> [Problem statement]
Copy task for the material below: print the line with "Image resolution: width=1033" and every line after it to the end, exactly as written, without the pictures.

◇ ◇ ◇ ◇ ◇ ◇ ◇

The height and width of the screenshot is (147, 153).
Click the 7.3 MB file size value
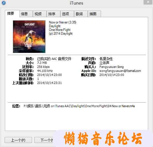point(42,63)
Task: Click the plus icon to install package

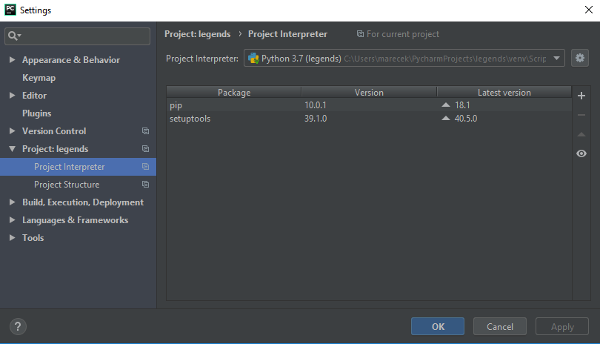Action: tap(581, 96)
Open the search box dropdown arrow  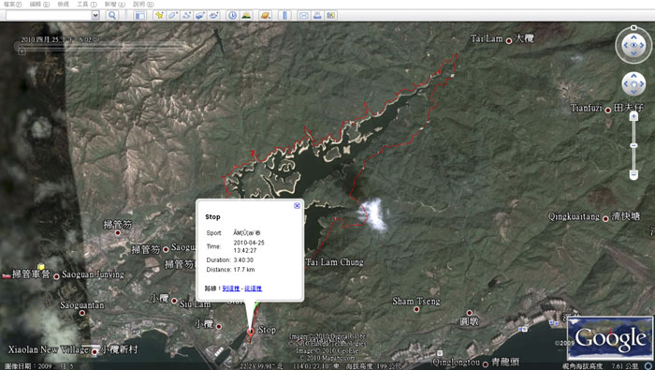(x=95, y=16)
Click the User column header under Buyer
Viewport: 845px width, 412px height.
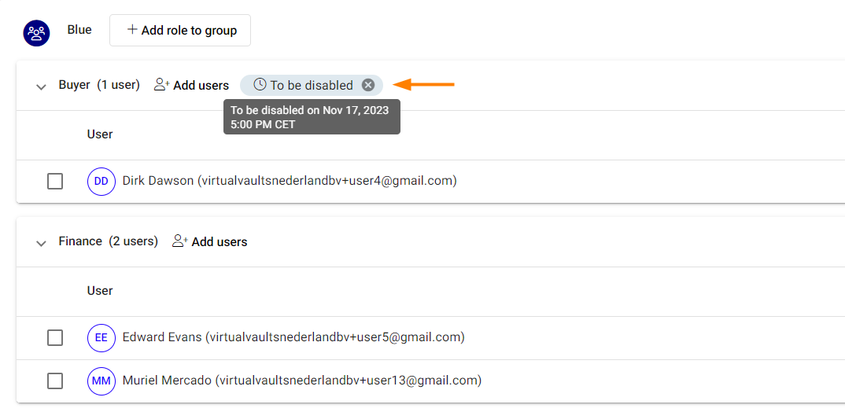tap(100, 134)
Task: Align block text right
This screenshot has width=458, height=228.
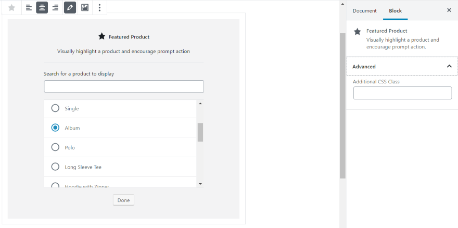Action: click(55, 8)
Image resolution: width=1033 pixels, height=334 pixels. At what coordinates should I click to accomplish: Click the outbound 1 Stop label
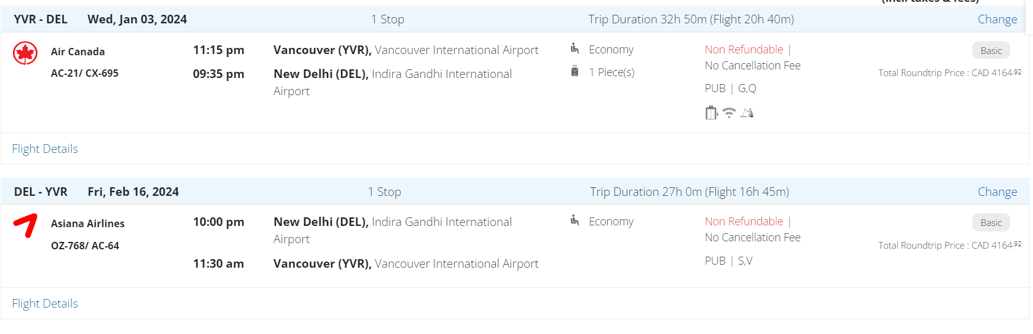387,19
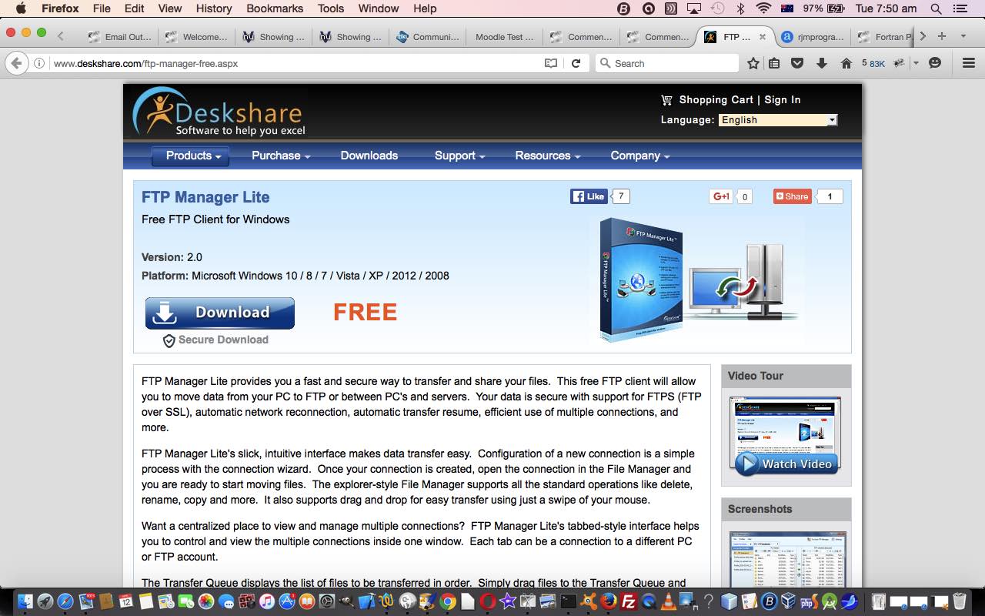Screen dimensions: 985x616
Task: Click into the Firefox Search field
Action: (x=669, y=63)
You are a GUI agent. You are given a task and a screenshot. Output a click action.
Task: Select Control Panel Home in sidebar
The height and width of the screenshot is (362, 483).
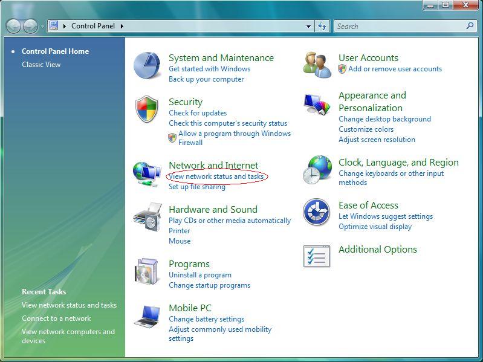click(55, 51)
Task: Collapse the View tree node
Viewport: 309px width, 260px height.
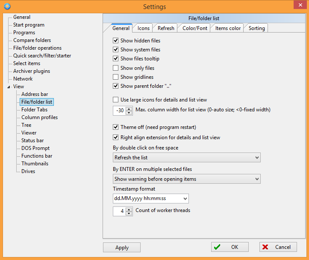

◇ ◇ ◇ ◇ ◇ ◇ ◇

> [Output of the exercise]
Image resolution: width=1033 pixels, height=334 pixels. At what coordinates should I click to accomplish: Click the outbound 1 Stop label
387,19
Screen dimensions: 985x616
Task: Click into the Firefox Search field
Action: (x=669, y=63)
You are a GUI agent. You are given a task and a screenshot. Output a click action.
Task: Select Control Panel Home in sidebar
The height and width of the screenshot is (362, 483).
click(55, 51)
Task: Collapse the View tree node
Viewport: 309px width, 260px height.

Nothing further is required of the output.